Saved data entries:
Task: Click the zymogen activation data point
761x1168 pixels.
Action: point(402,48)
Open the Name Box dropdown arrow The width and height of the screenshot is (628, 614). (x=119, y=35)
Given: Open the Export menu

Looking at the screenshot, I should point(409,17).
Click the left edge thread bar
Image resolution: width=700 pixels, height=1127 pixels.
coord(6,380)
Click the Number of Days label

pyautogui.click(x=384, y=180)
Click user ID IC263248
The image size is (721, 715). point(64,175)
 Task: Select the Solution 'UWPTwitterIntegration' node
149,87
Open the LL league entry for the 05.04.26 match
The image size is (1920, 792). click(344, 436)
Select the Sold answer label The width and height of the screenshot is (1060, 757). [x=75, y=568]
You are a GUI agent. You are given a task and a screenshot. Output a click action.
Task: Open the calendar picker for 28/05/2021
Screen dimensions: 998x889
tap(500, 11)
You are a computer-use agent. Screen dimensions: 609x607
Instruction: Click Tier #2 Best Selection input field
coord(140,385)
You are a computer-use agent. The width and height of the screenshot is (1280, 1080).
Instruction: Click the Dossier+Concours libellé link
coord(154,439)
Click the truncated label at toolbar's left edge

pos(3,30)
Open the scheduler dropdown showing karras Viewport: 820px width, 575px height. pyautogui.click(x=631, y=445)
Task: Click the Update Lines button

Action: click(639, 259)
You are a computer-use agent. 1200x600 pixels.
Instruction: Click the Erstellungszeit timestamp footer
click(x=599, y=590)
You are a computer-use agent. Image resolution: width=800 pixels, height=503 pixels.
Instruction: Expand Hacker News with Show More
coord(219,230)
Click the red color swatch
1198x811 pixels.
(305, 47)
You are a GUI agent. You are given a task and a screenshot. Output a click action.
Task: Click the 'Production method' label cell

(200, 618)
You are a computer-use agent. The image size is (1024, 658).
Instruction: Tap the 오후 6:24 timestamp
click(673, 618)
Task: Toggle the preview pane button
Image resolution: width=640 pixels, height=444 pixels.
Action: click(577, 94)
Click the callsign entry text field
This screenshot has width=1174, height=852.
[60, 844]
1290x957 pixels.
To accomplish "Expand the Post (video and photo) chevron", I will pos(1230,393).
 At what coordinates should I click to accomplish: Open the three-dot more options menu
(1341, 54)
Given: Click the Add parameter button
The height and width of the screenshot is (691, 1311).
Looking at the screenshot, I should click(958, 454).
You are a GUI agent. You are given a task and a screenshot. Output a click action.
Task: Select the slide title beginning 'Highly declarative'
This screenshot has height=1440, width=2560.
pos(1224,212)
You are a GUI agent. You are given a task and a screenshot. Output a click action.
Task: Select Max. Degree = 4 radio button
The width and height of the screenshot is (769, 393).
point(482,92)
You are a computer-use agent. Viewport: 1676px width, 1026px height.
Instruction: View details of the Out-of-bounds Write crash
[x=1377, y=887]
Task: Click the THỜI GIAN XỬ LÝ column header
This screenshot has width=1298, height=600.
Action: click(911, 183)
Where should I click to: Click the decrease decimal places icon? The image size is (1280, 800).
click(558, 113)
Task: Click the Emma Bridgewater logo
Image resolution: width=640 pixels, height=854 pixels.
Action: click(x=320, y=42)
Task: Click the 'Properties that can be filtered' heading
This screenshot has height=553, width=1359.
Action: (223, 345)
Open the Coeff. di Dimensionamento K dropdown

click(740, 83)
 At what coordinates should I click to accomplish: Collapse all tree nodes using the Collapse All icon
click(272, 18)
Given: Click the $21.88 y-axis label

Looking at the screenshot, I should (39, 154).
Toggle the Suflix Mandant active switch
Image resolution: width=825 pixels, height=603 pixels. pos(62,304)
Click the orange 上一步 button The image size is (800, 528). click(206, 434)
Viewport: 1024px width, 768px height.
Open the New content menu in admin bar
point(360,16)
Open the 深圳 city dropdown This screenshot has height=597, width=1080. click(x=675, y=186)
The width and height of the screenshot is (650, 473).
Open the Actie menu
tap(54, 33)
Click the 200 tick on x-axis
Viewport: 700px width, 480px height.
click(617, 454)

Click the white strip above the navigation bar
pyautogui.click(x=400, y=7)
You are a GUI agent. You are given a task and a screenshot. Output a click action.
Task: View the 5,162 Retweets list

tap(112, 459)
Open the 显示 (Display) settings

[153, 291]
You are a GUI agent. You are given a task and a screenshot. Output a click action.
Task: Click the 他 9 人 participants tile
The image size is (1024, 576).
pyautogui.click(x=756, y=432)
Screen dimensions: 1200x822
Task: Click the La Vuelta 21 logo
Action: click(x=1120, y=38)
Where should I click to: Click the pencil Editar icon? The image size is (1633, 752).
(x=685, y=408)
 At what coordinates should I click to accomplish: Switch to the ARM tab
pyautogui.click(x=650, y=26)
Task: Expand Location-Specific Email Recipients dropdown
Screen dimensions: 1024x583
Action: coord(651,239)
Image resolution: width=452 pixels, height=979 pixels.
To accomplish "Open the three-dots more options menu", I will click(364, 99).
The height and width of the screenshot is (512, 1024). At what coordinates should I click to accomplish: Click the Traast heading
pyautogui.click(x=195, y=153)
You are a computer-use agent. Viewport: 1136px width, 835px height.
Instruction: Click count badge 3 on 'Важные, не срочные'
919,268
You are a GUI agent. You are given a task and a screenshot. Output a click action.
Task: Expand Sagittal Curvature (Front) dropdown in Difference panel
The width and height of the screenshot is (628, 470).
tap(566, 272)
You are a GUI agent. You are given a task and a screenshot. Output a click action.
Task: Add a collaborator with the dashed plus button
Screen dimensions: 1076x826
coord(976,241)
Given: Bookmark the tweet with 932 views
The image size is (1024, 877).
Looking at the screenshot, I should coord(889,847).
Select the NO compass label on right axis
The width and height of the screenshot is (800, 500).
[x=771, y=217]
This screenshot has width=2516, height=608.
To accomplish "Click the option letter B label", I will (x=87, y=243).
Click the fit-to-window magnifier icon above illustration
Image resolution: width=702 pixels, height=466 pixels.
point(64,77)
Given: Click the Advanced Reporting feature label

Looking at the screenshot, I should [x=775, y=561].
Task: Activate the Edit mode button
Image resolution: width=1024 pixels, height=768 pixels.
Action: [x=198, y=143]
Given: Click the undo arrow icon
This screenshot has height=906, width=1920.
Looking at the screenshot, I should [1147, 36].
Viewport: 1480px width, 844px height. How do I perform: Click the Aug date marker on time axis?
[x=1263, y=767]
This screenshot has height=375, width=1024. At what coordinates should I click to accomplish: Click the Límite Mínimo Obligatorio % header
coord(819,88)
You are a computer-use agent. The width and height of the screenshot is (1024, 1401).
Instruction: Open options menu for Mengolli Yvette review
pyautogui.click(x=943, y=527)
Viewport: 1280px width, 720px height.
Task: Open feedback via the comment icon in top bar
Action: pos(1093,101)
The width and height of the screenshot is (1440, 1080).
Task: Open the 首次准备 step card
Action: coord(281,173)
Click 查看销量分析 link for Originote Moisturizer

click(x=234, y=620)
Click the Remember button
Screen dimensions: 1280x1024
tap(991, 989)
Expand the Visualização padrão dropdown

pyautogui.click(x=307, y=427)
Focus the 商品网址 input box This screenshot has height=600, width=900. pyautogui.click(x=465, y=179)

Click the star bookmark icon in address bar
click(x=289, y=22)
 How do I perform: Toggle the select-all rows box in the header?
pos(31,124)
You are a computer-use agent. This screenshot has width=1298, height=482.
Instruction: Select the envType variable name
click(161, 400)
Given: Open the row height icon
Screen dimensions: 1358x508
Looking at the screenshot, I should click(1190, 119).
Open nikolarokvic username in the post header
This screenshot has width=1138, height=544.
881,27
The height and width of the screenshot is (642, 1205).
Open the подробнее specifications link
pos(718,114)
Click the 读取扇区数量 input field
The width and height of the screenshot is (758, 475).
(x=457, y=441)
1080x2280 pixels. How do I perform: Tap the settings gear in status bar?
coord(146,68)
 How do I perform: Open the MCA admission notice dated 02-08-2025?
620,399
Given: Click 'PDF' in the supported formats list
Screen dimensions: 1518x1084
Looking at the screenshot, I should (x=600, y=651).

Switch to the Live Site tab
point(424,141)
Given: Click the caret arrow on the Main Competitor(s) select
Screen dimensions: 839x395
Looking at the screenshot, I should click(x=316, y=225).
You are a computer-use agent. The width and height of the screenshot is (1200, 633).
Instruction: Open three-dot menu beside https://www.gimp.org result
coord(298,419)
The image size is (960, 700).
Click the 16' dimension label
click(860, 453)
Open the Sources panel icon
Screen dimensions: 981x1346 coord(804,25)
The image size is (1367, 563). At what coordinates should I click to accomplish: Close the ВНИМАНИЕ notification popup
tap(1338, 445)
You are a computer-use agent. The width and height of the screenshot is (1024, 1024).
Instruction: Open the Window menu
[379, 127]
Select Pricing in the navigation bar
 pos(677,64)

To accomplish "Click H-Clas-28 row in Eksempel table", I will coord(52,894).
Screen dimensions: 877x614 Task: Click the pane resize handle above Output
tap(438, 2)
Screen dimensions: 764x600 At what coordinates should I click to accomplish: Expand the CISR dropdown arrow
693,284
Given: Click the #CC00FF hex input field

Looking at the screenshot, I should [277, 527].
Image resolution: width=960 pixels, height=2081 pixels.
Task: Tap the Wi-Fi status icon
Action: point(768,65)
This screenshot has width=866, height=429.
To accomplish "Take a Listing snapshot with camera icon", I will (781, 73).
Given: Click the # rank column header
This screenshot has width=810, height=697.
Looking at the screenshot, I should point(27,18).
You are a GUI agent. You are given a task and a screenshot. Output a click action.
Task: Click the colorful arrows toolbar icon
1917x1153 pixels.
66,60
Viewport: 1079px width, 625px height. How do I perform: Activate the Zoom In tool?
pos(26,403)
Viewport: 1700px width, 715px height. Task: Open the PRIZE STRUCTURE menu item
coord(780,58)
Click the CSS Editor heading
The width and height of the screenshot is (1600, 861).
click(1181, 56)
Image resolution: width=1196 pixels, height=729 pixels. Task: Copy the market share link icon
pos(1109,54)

* _PROBLEM TO WORK ON_:
Please report every line of the records above that contains the word "computer".

* _SOLUTION FOR THIS PROBLEM_:
You are a computer-use agent. Screen dimensions: 609x607
You are a computer-use agent. The width and height of the screenshot is (1280, 1080).
You are a computer-use agent. 1200x600 pixels.
You are a computer-use agent. Image resolution: width=800 pixels, height=503 pixels.
You are a computer-use agent. The image size is (1024, 658).
You are a computer-use agent. Viewport: 1676px width, 1026px height.
You are a computer-use agent. Viewport: 1136px width, 835px height.
You are a computer-use agent. The width and height of the screenshot is (1024, 1401).
You are a computer-use agent. This screenshot has width=1298, height=482.
You are a computer-use agent. The width and height of the screenshot is (1200, 633).
You are a computer-use agent. The width and height of the screenshot is (1024, 1024).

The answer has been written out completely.